Best battled his way from youth team, through the reserves to eventually become a regular in Ron Greenwood’s team at a time when World Cup-winners Bobby Moore and Geoff Hurst were his team-mates, but the early 1970s were not a happy time for the Hammers and Best’s career largely consisted of mid-table finishes.
Yet his significance as a player goes far beyond that and the tributes at the end of the book from the likes of Garth Crooks, Brendon Batson, John Barnes and a host of others prove how important he was to the black players that followed him.
The racism and abuse that accompanied Best from ground to ground provides a theme for the book but apart from the acid incident and where he talks of having to suffer monkey chants, Best doesn’t expand on what he endured, preferring to focus on his efforts on the pitch as he built up strike partnerships with both Hurst and Bryan “Pop” Robson.
For much of the book it is like reading any other footballer’s memoirs, long in detail in some areas, frustratingly short in others.
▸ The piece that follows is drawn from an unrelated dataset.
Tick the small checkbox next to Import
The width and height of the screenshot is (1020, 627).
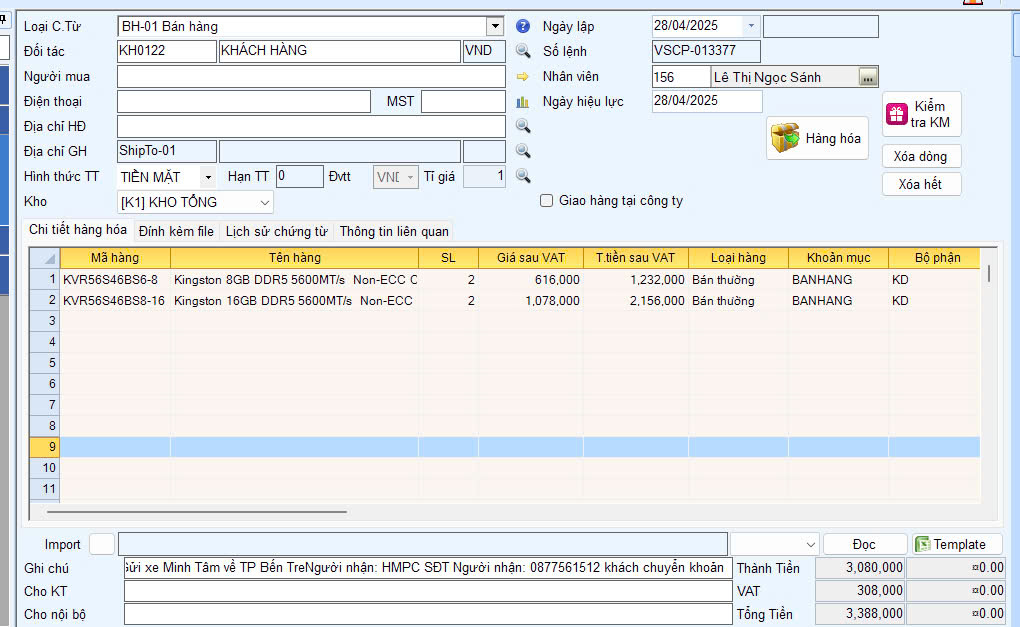click(x=101, y=544)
He also has a tendency to go off on a tangent and in the middle of a chapter on a particular season will give his views on the current state of the FA Cup or the huge wages players now earn.
While the main part of the book is about Best’s career at West Ham, he also details his time in the US where he played in the NASL at the height of its popularity and would often come up against greats of the game such as Franz Beckenbauer, Johan Cruyff and, of course, Pelé.
Best’s story is one that needs telling and the dignity and determination with which he faced his abusers is an example to all. It would have been nice to have known more about how Best saw life in London away from football but, a bit like Best himself, the focus is always very much on the pitch.